TASK STATEMENT:
Arrange the lines as a JSON list of strings, one string per line and no blank lines. Start at the line containing "INCREASED (507, 106)" and continue through the last line of the entries.

Entries of locating words and elements:
▽

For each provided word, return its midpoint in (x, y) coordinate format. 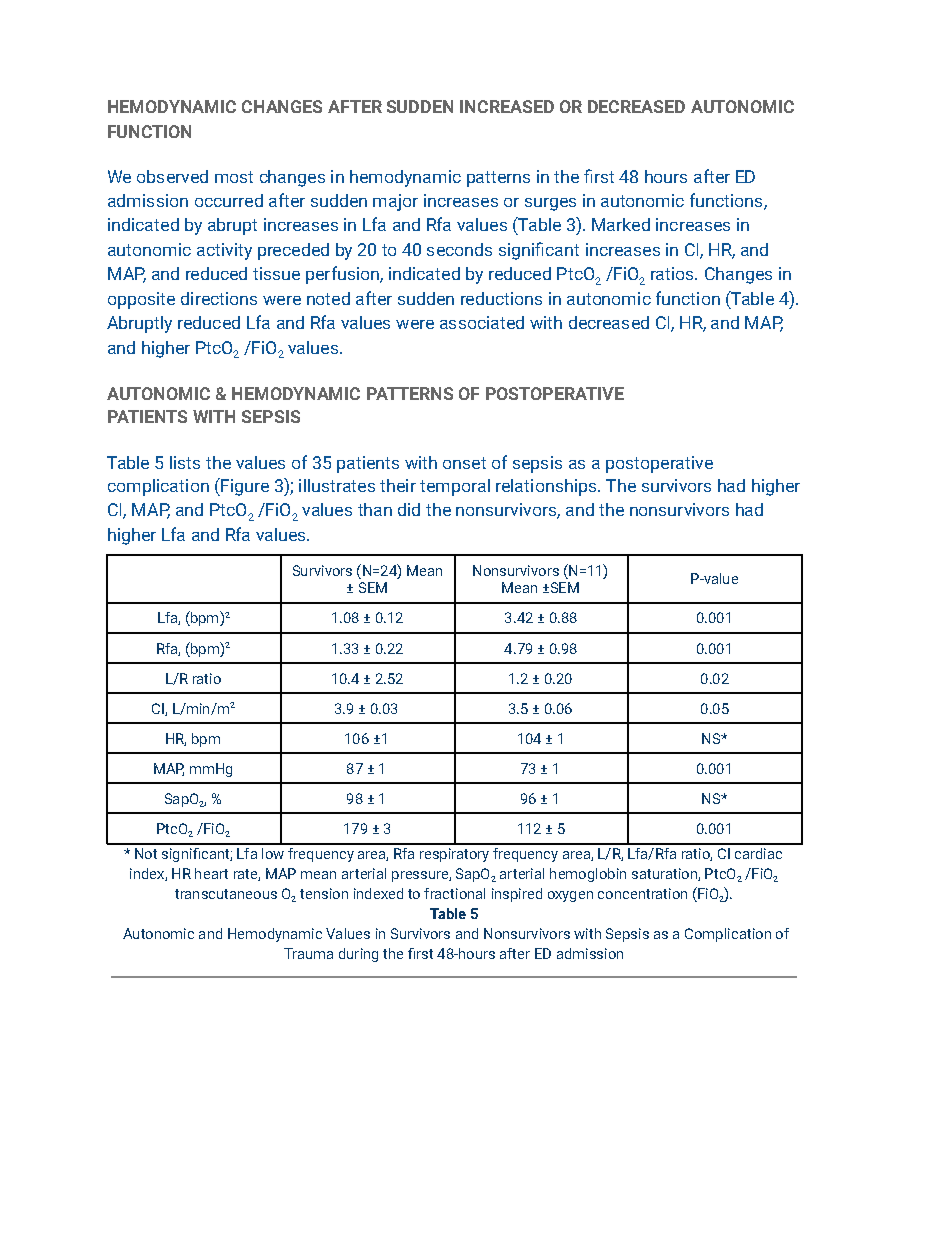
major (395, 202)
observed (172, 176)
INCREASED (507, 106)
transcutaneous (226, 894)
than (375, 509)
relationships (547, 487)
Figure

△

TASK SOLUTION:
[
  "INCREASED (507, 106)",
  "transcutaneous (226, 894)",
  "than (375, 509)",
  "relationships (547, 487)",
  "Figure"
]